* Action item
In the DiffAIL reproducibility summary, why do the authors select t = 10 as the diffusion step? Answer in one to three sentences.

DiffAIL: Diffusion Adversarial Imitation Learning

Authors: Bingzheng Wang, Guoqiang Wu, Teng Pang, Yan Zhang, Yilong Yin

AAAI 2024 | Conference PDF | Archive PDF | Plain Text | LLM Run Details

Reproducibility Variable Result LLM Response
Research Type Experimental Experimentally, the results show that our method achieves state-of-the-art performance and significantly surpasses expert demonstration on two benchmark tasks, including the standard state-action setting and state-only settings.
Researcher Affiliation Academia Bingzheng Wang, Guoqiang Wu*, Teng Pang, Yan Zhang, Yilong Yin* Shandong University binzhwang@gmail.com, guoqiangwu@sdu.edu.cn , silencept7@gmail.com, yannzhang9@gmail.com, ylyin@sdu.edu.cn
Pseudocode Yes Algorithm 1: Diffusion Adversarial Imitation Learning
Open Source Code No No explicit statement about releasing source code or a link to a repository is provided in the paper.
Open Datasets Yes In our experiments, we compare Diff AIL with the SOTA algorithm in the Mujoco environments. We choose four representative tasks, namely Hopper, Half Cheetah, Walker2d, and Ant. We have 40 trajectories on each task dataset and randomly subsample n = [1, 4, 16] trajectories from the pool of 40 trajectories.
Dataset Splits No The paper does not explicitly describe standard train/validation/test dataset splits with percentages, counts, or citations to predefined splits. It mentions subsampling trajectories for training and testing on 'held-out' trajectories for a specific experiment, but not a general dataset partitioning methodology.
Hardware Specification No No specific hardware (e.g., GPU models, CPU types, memory, or cloud instances) used for running experiments is mentioned in the paper.
Software Dependencies No The paper does not list specific software dependencies with version numbers (e.g., Python, PyTorch, TensorFlow versions).
Experiment Setup Yes Surprisingly in both settings, we share the hyperparameters instead of readjusting them. [...] Experiments use five random seeds (0, 1, 2, 3, 4), run for an equal number of steps per task, with 10 thousand steps per epoch. [...] Therefore, we finally select t = 10 as the diffusion step to balance discriminator quality and training cost.

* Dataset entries
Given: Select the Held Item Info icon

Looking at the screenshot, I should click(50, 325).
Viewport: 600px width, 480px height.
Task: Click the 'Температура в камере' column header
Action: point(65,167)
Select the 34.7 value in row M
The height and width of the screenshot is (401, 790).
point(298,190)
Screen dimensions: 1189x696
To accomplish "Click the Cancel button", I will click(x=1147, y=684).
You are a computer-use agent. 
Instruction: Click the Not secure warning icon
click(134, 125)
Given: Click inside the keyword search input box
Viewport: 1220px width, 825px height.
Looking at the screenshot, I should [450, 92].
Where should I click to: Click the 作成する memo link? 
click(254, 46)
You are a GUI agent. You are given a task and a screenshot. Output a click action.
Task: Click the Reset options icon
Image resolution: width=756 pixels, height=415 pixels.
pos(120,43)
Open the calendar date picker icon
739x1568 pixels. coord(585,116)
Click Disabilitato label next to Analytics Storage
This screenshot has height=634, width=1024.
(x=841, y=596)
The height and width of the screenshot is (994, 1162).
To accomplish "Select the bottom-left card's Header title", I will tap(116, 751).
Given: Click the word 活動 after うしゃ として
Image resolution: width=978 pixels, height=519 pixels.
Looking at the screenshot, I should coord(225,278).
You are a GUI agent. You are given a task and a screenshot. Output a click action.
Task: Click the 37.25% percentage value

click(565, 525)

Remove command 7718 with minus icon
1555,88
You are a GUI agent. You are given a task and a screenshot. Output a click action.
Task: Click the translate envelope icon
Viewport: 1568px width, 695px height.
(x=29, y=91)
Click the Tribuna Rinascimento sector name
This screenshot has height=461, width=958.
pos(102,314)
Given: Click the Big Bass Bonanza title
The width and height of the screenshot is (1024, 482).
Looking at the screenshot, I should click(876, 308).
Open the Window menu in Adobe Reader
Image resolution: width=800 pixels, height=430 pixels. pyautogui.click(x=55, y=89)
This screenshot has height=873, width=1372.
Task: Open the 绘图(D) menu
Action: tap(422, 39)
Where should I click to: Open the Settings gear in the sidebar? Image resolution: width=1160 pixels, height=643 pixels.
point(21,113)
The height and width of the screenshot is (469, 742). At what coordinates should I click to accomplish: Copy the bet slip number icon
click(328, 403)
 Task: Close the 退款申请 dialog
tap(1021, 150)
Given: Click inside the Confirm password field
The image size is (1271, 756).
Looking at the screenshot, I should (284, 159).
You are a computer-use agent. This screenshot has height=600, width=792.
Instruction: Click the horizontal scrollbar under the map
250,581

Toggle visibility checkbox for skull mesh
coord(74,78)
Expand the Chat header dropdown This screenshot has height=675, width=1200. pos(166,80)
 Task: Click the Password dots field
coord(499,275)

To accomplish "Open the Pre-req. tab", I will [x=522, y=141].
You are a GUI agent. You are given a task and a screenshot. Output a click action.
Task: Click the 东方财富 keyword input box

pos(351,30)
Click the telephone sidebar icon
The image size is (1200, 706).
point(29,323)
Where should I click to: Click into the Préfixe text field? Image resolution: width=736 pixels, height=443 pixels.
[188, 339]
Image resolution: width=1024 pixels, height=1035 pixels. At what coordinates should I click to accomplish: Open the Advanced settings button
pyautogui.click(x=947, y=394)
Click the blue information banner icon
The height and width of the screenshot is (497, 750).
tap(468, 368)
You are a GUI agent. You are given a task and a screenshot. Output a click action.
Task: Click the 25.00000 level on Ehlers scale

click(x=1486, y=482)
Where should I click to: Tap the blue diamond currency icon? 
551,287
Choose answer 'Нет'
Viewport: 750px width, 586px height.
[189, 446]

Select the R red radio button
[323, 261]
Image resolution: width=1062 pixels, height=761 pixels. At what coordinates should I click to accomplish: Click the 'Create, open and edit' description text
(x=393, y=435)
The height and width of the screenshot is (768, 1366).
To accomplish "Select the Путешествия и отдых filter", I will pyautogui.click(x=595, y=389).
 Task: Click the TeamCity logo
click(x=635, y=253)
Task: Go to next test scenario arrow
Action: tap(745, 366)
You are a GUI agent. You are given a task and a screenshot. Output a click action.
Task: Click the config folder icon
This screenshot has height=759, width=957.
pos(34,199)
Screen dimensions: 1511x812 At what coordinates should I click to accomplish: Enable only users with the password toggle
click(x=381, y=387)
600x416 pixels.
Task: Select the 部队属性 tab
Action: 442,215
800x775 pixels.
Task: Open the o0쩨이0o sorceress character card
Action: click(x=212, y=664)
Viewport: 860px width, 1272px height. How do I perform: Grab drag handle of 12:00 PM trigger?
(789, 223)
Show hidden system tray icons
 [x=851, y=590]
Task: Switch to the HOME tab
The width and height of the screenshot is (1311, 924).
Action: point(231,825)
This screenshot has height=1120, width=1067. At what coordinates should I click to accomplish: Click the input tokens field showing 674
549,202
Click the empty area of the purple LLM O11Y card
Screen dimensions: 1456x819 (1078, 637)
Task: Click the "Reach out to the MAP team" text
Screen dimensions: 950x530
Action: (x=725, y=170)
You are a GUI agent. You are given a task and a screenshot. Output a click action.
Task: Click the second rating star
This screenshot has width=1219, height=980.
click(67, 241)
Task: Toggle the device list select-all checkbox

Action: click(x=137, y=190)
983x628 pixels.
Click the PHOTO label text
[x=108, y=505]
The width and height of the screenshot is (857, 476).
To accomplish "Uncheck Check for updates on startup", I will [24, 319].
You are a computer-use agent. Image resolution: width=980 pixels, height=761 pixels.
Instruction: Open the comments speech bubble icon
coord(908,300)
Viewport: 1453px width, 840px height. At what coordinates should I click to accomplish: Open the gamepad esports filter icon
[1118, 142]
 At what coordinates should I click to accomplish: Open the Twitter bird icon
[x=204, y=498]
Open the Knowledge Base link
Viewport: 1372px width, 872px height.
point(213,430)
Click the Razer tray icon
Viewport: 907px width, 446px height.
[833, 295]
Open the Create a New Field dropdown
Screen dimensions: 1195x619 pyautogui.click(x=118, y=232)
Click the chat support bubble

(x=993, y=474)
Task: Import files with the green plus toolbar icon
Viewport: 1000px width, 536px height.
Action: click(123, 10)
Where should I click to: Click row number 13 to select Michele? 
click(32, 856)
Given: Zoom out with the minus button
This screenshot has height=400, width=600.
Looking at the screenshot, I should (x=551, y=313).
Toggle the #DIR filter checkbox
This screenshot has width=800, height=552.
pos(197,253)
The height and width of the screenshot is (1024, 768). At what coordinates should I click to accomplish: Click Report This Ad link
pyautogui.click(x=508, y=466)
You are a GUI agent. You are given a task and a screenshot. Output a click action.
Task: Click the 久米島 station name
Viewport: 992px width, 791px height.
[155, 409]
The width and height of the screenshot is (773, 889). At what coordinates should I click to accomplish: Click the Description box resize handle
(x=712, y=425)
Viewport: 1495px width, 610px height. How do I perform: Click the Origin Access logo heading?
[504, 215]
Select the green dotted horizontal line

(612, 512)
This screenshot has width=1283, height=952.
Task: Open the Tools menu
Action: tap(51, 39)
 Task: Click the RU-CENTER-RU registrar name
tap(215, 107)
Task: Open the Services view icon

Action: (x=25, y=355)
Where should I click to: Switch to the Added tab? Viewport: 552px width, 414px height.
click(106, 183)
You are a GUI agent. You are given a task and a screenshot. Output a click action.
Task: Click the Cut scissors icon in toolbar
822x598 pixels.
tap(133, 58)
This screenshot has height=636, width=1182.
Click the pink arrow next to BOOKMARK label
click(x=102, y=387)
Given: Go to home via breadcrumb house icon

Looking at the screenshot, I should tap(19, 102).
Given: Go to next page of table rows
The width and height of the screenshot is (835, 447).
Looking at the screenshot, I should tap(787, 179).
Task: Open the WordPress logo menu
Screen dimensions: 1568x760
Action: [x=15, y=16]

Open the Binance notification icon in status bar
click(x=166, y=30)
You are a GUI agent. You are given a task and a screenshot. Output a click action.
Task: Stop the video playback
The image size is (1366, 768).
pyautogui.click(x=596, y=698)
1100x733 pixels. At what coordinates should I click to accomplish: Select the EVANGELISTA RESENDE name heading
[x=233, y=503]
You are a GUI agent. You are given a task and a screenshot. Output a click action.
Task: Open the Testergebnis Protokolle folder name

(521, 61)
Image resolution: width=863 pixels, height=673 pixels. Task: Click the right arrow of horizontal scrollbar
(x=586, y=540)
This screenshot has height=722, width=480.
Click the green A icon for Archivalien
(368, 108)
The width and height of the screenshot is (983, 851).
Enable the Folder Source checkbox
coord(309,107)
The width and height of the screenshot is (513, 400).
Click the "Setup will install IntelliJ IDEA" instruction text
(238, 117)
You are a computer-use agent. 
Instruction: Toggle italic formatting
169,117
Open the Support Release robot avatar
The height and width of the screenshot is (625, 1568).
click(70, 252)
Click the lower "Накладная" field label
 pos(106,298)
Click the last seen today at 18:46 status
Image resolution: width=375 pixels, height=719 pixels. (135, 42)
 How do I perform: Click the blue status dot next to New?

* Written response
The authors select t = 10 as the diffusion step to balance discriminator quality against training cost.